··· THE DATA ···

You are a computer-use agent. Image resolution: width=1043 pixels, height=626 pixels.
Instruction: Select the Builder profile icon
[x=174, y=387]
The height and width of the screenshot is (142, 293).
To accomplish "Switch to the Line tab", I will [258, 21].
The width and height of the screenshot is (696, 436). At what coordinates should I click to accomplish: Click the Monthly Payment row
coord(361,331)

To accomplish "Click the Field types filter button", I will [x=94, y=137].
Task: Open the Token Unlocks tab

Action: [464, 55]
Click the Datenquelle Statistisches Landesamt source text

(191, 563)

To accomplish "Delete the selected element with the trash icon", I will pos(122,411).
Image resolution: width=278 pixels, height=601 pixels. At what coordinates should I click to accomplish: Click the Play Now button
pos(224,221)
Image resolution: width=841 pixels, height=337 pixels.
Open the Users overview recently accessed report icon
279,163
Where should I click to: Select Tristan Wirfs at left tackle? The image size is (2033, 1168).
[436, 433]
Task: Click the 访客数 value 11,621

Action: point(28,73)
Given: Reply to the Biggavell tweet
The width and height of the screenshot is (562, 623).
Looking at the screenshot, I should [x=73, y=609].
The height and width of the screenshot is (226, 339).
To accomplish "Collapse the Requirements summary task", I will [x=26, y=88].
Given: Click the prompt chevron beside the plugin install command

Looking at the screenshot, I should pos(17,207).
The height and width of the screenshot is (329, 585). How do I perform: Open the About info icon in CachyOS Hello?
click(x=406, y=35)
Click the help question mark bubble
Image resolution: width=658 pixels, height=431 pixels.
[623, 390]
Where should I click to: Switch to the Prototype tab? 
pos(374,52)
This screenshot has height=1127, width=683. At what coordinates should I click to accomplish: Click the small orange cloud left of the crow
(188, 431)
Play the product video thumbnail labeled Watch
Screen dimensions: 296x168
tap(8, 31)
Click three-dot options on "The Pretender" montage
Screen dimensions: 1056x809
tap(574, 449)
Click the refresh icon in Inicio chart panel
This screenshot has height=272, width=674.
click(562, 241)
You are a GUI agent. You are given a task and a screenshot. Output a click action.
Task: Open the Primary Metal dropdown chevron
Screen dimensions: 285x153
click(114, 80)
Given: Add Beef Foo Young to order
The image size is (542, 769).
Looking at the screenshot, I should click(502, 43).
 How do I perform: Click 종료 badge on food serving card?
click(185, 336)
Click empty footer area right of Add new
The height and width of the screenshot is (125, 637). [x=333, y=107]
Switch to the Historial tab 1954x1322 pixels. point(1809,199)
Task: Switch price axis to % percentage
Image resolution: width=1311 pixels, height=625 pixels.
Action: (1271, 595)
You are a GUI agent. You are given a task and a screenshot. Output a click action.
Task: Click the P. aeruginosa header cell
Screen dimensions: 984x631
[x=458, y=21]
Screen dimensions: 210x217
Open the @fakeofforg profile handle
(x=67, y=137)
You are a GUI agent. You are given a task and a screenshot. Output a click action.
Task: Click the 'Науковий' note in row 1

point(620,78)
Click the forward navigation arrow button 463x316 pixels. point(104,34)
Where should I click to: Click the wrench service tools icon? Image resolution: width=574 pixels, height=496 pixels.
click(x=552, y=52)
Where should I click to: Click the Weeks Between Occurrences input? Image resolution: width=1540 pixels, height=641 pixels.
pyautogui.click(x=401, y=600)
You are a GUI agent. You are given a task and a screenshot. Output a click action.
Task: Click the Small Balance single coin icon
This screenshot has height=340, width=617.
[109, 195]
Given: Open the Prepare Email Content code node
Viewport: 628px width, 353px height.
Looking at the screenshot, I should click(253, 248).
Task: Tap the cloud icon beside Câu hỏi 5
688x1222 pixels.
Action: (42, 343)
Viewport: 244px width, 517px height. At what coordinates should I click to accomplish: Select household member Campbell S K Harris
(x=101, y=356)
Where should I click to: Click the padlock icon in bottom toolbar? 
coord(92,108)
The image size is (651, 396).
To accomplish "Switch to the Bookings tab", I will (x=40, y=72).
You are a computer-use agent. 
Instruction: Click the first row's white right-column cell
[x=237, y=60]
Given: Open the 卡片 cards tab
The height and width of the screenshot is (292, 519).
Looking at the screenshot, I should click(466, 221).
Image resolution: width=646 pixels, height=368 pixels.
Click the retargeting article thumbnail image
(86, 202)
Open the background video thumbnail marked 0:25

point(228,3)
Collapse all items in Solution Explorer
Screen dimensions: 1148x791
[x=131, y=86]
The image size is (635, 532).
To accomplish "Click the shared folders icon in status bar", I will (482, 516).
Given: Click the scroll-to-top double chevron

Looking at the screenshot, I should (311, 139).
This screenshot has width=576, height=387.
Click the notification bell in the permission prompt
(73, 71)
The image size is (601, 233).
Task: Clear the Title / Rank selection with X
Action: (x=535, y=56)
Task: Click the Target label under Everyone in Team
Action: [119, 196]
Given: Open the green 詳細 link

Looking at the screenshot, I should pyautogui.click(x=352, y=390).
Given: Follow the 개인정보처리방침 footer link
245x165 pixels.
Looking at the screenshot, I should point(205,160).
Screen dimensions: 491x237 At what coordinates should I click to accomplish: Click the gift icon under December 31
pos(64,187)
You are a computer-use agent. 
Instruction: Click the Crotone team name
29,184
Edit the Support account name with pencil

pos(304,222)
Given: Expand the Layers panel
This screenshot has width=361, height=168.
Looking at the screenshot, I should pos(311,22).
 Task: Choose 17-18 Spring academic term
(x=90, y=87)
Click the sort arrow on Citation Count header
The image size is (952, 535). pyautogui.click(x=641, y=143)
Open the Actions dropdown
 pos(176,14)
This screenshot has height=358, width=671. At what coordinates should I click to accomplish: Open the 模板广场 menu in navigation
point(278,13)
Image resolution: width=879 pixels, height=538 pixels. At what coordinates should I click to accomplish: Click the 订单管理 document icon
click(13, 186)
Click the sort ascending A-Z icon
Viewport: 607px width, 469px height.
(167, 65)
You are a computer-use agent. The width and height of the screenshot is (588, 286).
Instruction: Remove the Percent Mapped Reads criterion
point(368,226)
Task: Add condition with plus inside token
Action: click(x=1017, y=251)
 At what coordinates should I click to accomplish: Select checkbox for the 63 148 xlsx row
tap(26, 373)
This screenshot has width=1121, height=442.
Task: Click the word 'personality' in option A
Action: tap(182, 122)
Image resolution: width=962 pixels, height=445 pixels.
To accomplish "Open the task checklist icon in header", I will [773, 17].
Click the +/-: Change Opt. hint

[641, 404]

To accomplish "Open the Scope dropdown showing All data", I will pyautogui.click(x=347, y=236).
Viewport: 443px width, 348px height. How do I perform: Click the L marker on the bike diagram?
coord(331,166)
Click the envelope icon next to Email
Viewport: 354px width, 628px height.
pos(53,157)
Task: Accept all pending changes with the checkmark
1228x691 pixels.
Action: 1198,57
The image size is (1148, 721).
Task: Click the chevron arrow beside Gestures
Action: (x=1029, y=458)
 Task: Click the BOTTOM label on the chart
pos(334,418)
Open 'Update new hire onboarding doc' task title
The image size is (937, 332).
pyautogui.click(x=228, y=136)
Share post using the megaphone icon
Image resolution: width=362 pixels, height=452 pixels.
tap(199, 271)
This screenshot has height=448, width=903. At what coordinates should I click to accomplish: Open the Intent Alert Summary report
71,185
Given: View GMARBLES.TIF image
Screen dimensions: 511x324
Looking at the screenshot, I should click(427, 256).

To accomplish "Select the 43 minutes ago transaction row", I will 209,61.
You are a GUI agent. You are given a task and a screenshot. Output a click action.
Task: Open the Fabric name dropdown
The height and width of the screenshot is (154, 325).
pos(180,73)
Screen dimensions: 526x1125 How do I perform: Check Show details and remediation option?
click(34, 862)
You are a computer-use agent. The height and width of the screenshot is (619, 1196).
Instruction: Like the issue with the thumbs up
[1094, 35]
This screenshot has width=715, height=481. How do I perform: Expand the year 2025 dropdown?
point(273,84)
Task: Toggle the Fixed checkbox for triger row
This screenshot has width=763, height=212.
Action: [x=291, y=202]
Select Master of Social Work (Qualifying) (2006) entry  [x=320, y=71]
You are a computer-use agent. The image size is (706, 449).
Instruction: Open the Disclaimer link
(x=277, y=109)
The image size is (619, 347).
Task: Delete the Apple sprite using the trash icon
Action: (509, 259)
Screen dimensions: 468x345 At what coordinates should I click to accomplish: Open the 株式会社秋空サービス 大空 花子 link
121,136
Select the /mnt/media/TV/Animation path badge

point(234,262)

···

ACTIVITY: Out of the data above, transcribe exactly and only the lines starting with the line that has "This screenshot has width=715, height=481." and going on through the line that has "You are a computer-use agent. The image", both included.

WRITTEN SOLUTION:
This screenshot has width=715, height=481. How do I perform: Expand the year 2025 dropdown?
point(273,84)
Task: Toggle the Fixed checkbox for triger row
This screenshot has width=763, height=212.
Action: [x=291, y=202]
Select Master of Social Work (Qualifying) (2006) entry  [x=320, y=71]
You are a computer-use agent. The image size is (706, 449).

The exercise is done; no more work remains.